- Exercise requirements
The entries are to be given back verbatim; no picture is to be copied.

- Listed records
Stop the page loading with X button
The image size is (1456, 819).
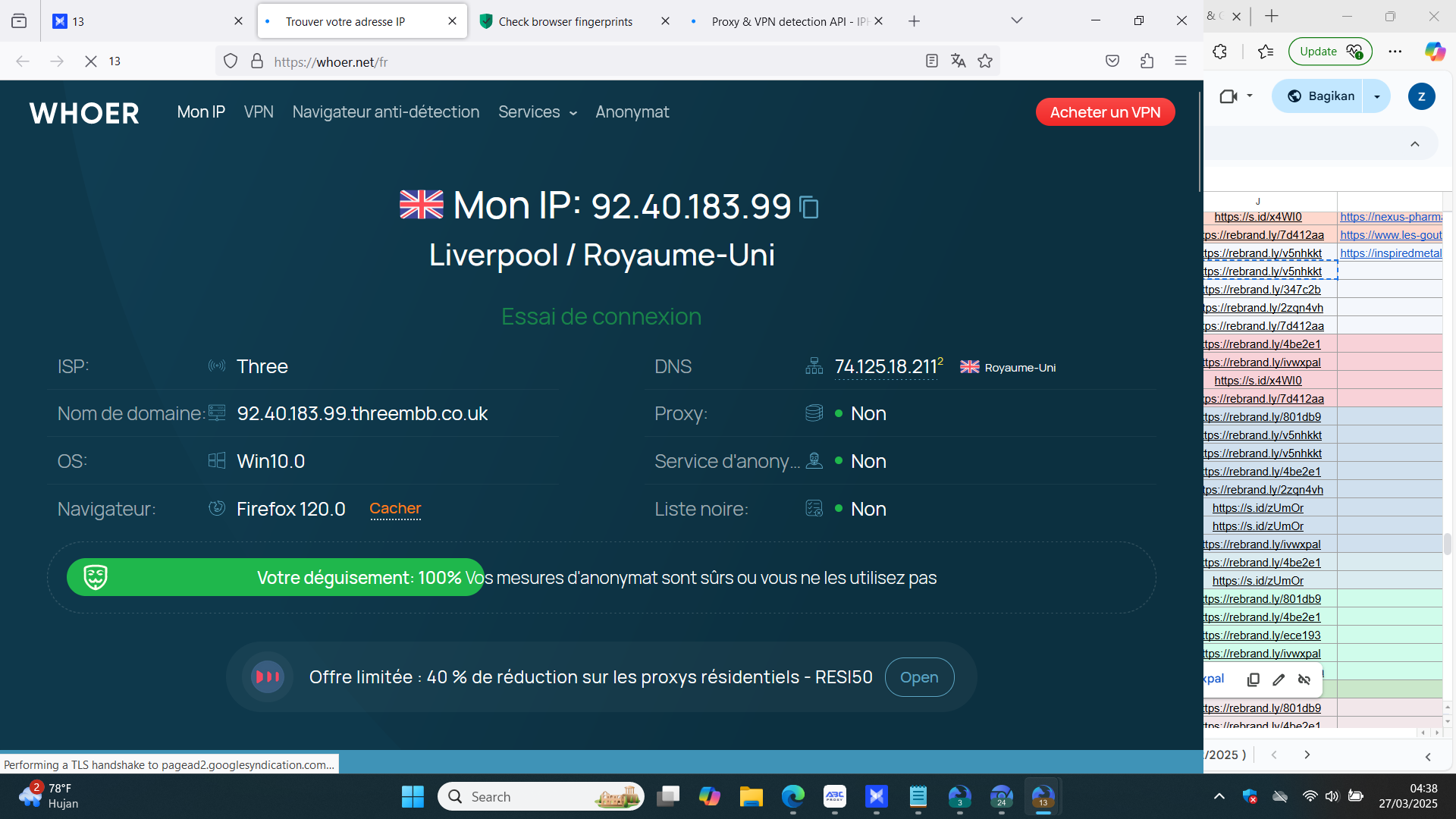pyautogui.click(x=90, y=61)
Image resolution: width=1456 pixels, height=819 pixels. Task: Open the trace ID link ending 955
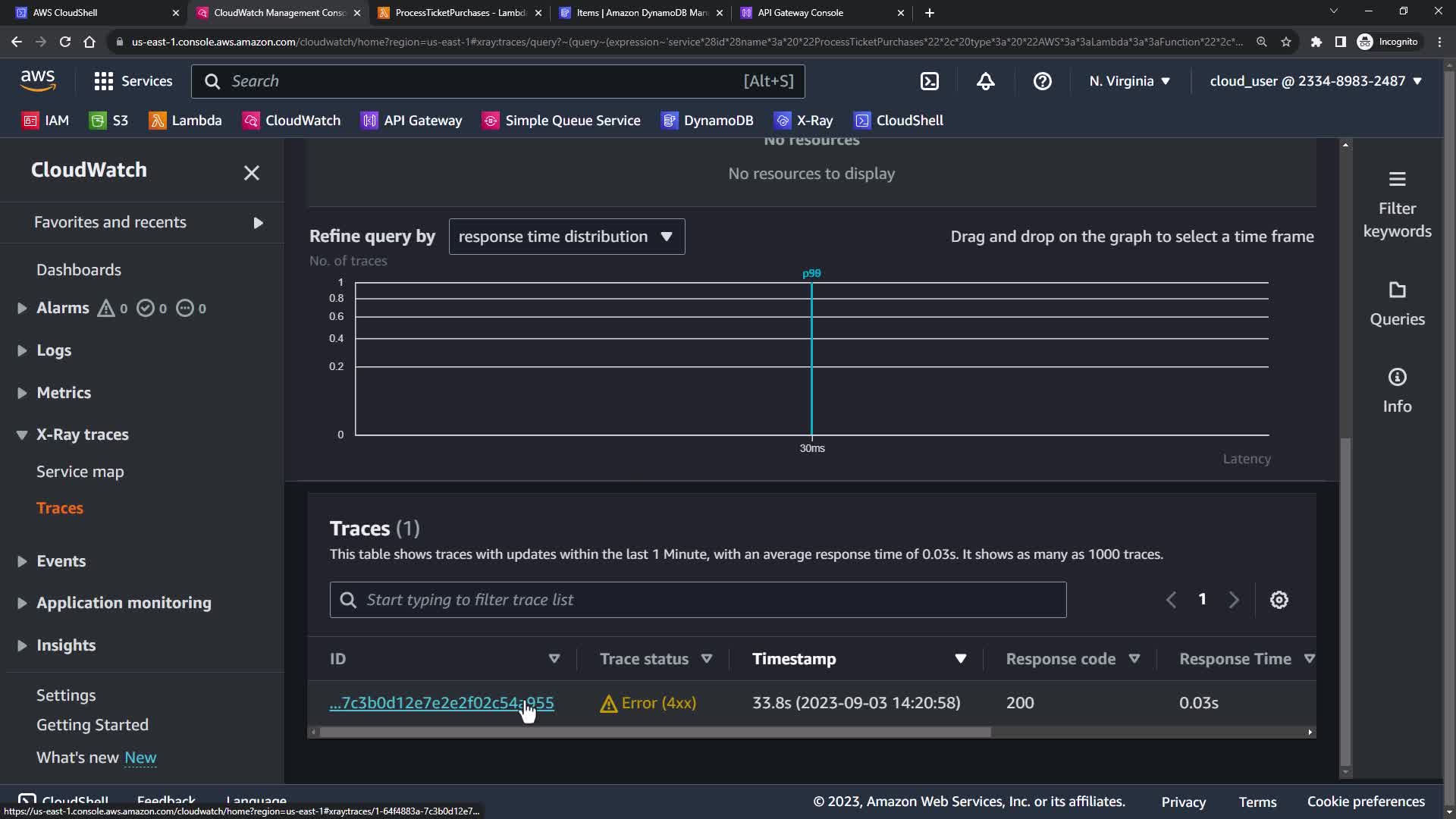point(441,703)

- Completed task
Stop the page loading with X button
The image size is (1456, 819).
pyautogui.click(x=90, y=61)
Image resolution: width=1456 pixels, height=819 pixels. Task: Open the trace ID link ending 955
point(441,703)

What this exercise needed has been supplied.